Di fronte a questi dati, sarebbe banale e quantomeno riduttivo, dare la responsabilità solo al mondo della scuola. Tutti noi siamo stati studenti e sappiamo che, per diverse motivazioni, il traguardo nello studio della storia è quello di “arrivare” alla seconda guerra mondiale, massimo al secondo dopoguerra. E’ chiaro che, a prescindere dal programma di storia, sarebbe doveroso trovare il tempo e le modalità per parlare di cultura della legalità, argomento che, per altro fa parte della disciplina “Cittadinanza e costituzione”. Ma lo abbiamo detto più volte trattando altre tematiche inerenti l’apprendimento: siamo proprio ben lontani dalla “buona scuola” . Ma il punto non è questo. Il punto è che, oltre agli insegnanti, i bambini hanno altri adulti di riferimento, primi tra tutti i genitori. E fosse solo per senso civico e per rispetto verso sè stessi e verso la propria identità, i genitori dovrebbero parlare ai propri figli di quelle pagine di storia contemporanea troppo spesso “dimenticate”. Potrebbero iniziare parlando di quel ragazzo, Peppino Impastato, che dalla piccola radio del suo paese, a Cinisi, gridava la verità su “Mafiopoli”; dovrebbero continuare raccontando di Giovanni Falcone e Paolo Borsellino, due giudici siciliani che, quando erano ancora adolescenti, giocavano a pallone nei quartieri popolari di Palermo, in mezzo ai figli di “Cosa nostra” e che da grandi hanno dedicato la loro vita alla lotta alla mafia; dovrebbero parlargli di Rocco Chinnici, che ha lavorato senza tregua nel pool anti-mafia e di Giuseppe Montana e Ninni Cassarà , stretti collaboratori di Falcone e Borsellino; dovrebbero ricordare, insieme ai loro figli, gli uomini della scorta di Falcone e Borsellino, uccisi durante il compimento del loro dovere e di quella giovane donna di nome Emanuela Loi, i cui sogni sono saltati in aria quel maledetto 19 luglio 1992. Cominciamo dunque da qui, a raccontare di loro. Trasmettiamo alle nuove generazioni il loro impegno e soprattutto il senso del loro sacrificio. E facciamolo non solo durante la giornata della legalità, facciamolo in tutte le occasioni in cui si deve insegnare ad un bambino “a fare la cosa giusta”, ad assumere “un atteggiamento corretto” verso sè stessi e verso gli altri. Perché la mafia è soprattutto un atteggiamento, un modo di vivere ed è quello dobbiamo combattere, ogni giorno.

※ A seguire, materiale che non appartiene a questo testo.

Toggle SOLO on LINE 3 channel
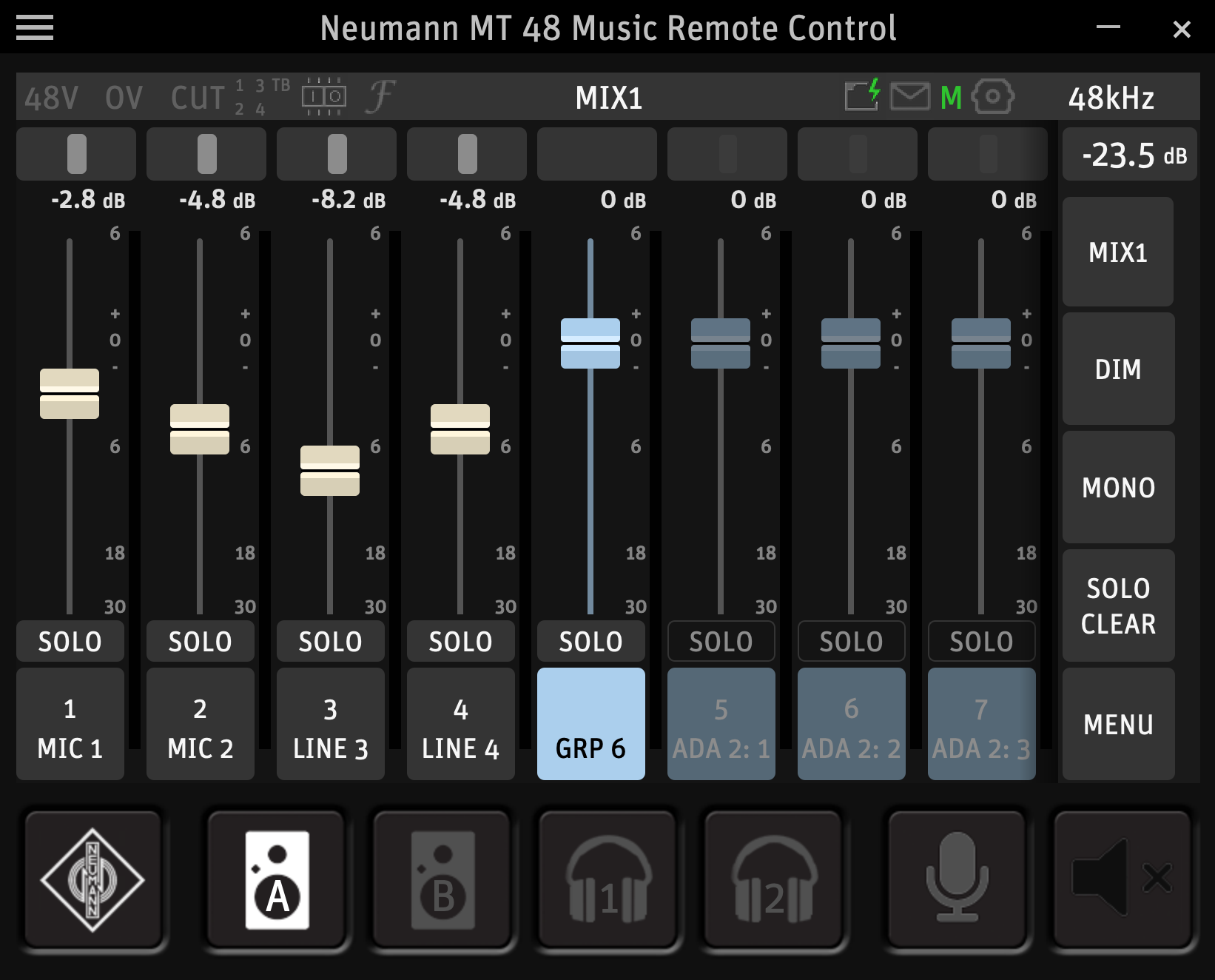Viewport: 1215px width, 980px height. click(330, 641)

A mio avviso l’immagine di Falcone e Borsellino dovrebbe essere collocata in tutte le scuole italiane e in tutti i luoghi istituzionali, accanto a quella del Presidente della Repubblica. Come ricordo ma soprattutto come richiamo “a fare sempre il nostro dovere”. I loro volti, leali e onesti, dovrebbero essere visibili in ogni parte d’Italia. Non solo in Sicilia, non solo al sud. Anche in quei paesi di campagna dove parlare di mafia sembra una nota stonata. Non possiamo permettere che tra vent’anni, il 23 maggio e il 19 luglio, date che hanno segnato la storia del nostro Paese, siano solo un ricordo di chi avrà i capelli grigi. Una foto non è molto rispetto a quanto hanno fatto per noi ma è un inizio: i bambini chiederanno chi erano e noi adulti faremo il resto.